Item position entries:
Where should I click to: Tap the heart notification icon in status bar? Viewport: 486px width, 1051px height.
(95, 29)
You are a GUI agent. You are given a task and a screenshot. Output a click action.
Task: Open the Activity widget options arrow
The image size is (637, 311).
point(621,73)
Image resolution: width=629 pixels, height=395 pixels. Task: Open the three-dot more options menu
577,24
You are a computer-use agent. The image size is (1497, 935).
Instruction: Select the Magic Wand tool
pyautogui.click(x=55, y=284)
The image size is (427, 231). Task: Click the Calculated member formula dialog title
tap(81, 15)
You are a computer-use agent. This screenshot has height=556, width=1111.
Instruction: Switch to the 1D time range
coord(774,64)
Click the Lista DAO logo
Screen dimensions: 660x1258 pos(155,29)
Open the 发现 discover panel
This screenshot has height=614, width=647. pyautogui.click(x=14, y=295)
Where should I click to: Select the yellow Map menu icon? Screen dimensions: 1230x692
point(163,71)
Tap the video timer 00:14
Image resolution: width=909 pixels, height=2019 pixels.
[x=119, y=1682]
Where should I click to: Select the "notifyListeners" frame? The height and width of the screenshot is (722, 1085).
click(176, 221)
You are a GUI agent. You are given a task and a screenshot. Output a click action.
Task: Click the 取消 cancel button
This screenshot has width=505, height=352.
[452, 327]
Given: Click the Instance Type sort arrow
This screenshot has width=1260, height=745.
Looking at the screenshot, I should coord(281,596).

### [Objective]
Put the lines from the one containing "Where should I click to: Select the yellow" through the last line of the items into a JSON list of strings, one string per line, with blank lines omitted.

### [The solution]
[
  "Where should I click to: Select the yellow Map menu icon? Screen dimensions: 1230x692",
  "point(163,71)",
  "Tap the video timer 00:14",
  "Image resolution: width=909 pixels, height=2019 pixels.",
  "[x=119, y=1682]",
  "Where should I click to: Select the \"notifyListeners\" frame? The height and width of the screenshot is (722, 1085).",
  "click(176, 221)",
  "You are a GUI agent. You are given a task and a screenshot. Output a click action.",
  "Task: Click the 取消 cancel button",
  "This screenshot has width=505, height=352.",
  "[452, 327]",
  "Given: Click the Instance Type sort arrow",
  "This screenshot has width=1260, height=745.",
  "Looking at the screenshot, I should coord(281,596)."
]